Confluent Kafka certification

Contributors

We have performed the certification with Confluent Platform with Kafka for tiered storage in NetApp StorageGRID. Tiered storage separates the data processing and storage management which helps to reduce the operation burden and cost as well as scale the brokers based on computation requirements. Tiered storage sends warm data to cost effective object storage. The NetApp and Confluent teams worked on this certification together and ran the test cases required for certification.

Confluent Kafka setup

We used the following setup for the certification.

In this certification, we used three zookeepers, five brokers, and five tools servers with 256GB RAM and 16 CPUs. For NetApp storage, we used StorageGRID with an SG1000 load balancer with four SG6024s. The storage and brokers were connected via 100GbE connections.

The following figure shows the network topology of configuration used for confluent Kafka certification.

Error: Missing Graphic Image

The tools servers act as an application client that sends the Kafka requests to Kafka brokers.

Confluent tiered storage configuration

The tiered storage configuration requires the following parameters in Kafka:

Confluent.tier.archiver.num.threads=16
confluent.tier.fetcher.num.threads=32
confluent.tier.enable=true
confluent.tier.feature=true
confluent.tier.backend=S3
confluent.tier.s3.bucket=kafkasgdbucket1-2
confluent.tier.s3.region=us-west-2
confluent.tier.s3.cred.file.path=/data/kafka/.ssh/credentials
confluent.tier.s3.aws.endpoint.override=http://kafkasgd.rtpppe.netapp.com:10444/
confluent.tier.s3.force.path.style.access=true

For certification, we used StorageGRID with the HTTP protocol, but HTTPS also works. The access key and secret key are stored in the file name provided in the confluent.tier.s3.cred.file.path parameter.

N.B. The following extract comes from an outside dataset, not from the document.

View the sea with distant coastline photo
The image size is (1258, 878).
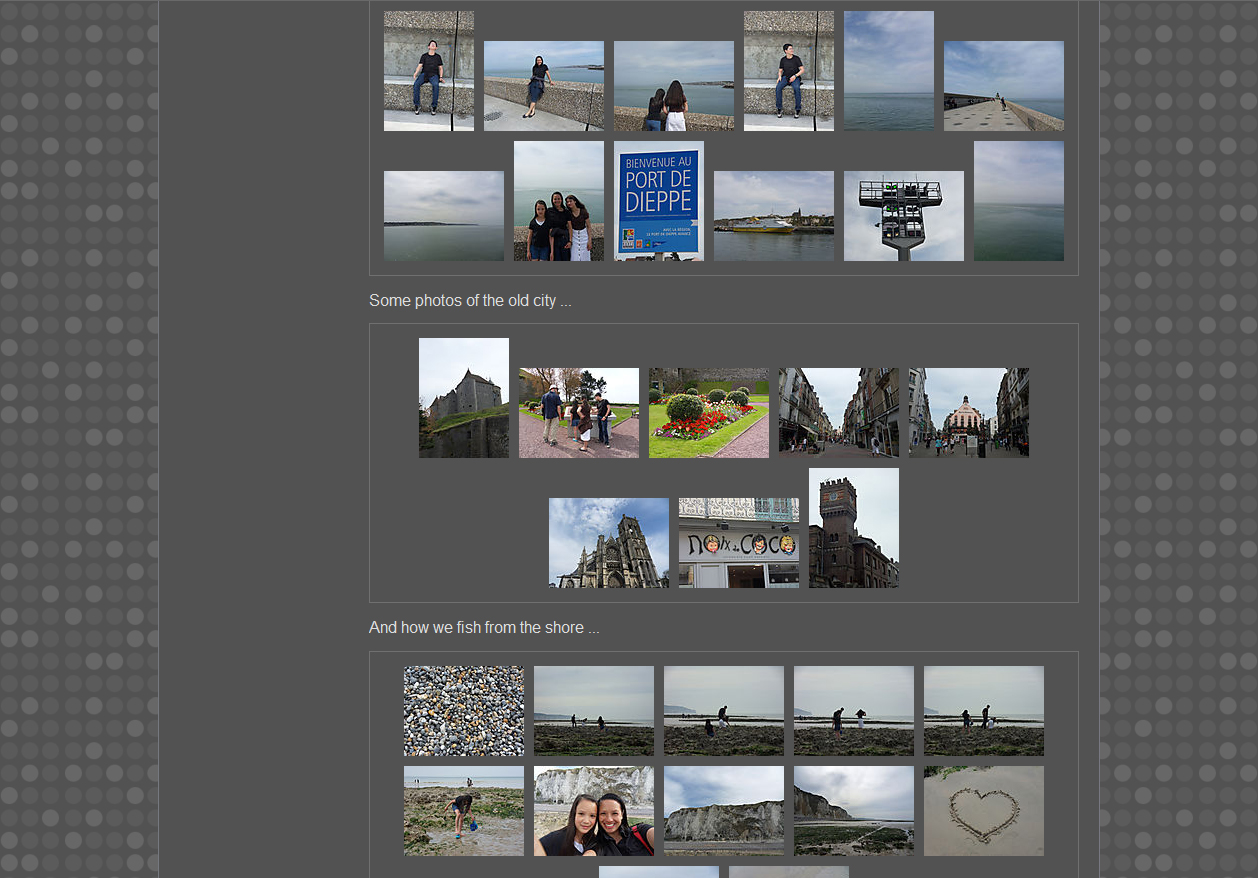click(443, 216)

NetApp storage controller – StorageGrid

We configured single-site configuration in StorageGRID for certification.

Error: Missing Graphic Image

Certification tests

We completed the following five test cases for the certification. The first two were functionality tests and the remaining three were performance tests.

Object store correctness test

This test performs basic operations such as get, put, and delete on the object store used for the tied storage using API calls.

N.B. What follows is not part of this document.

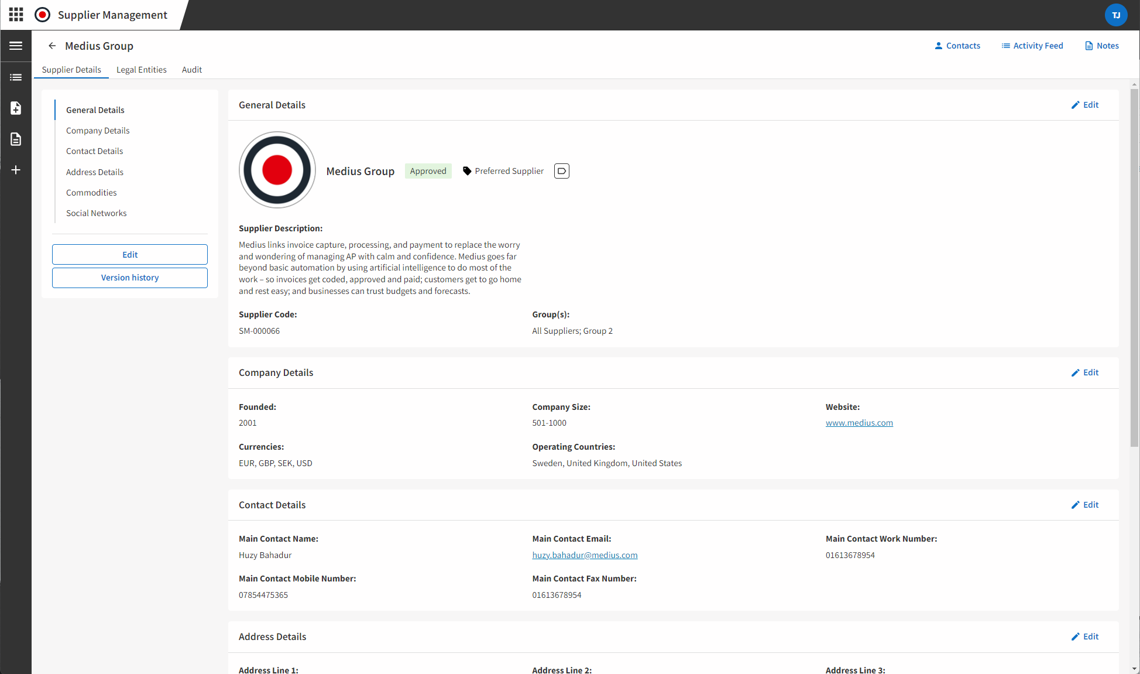Screen dimensions: 1140x674
Task: Click the label icon after Preferred Supplier
Action: click(561, 171)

Tiering functionality correctness test

This test checks the end-to-end functionality of the object storage. It creates a topic, produces an event stream to the newly created topic, waits for the brokers to archive the segments to the object storage, consumes the event stream, and validates the consumed stream matches with the produced stream. We have performed this test with and without an object-store fault injection. We simulated node failure by stopping the service manager service in one of the nodes in StorageGRID and validating that the end-to-end functionality works with object storage.

Tier fetch benchmark

This test validated the read performance of the tiered object storage and checked the range fetch read requests under heavy load from segments generated by the benchmark. In this benchmark, Confluent developed custom clients to serve the tier fetch requests.

Produce-consume workload generator

This test indirectly generated write workload on the object store through the archival of segments. The read workload (segments read) was generated from object storage when consumer groups fetched the segments. This workload was generated by TOCC script. This test checked the performance of read and write on the object storage in parallel threads. We tested with and without object store fault injection like the way we did for the tiering functionality correctness test.

Retention workload generator

This test checked the deletion performance of an object storage under a heavy topic-retention workload. The retention workload was generated using a TOCC script that produces a large number of messages in parallel to a test topic. The test topic was configuring with an aggressive size-based and time-based retention setting that caused the event stream to be continuously purged from the object store. The segments were then archived. This led to a large number of deletions in the object storage by the broker and collection of the performance of the object- store delete operations.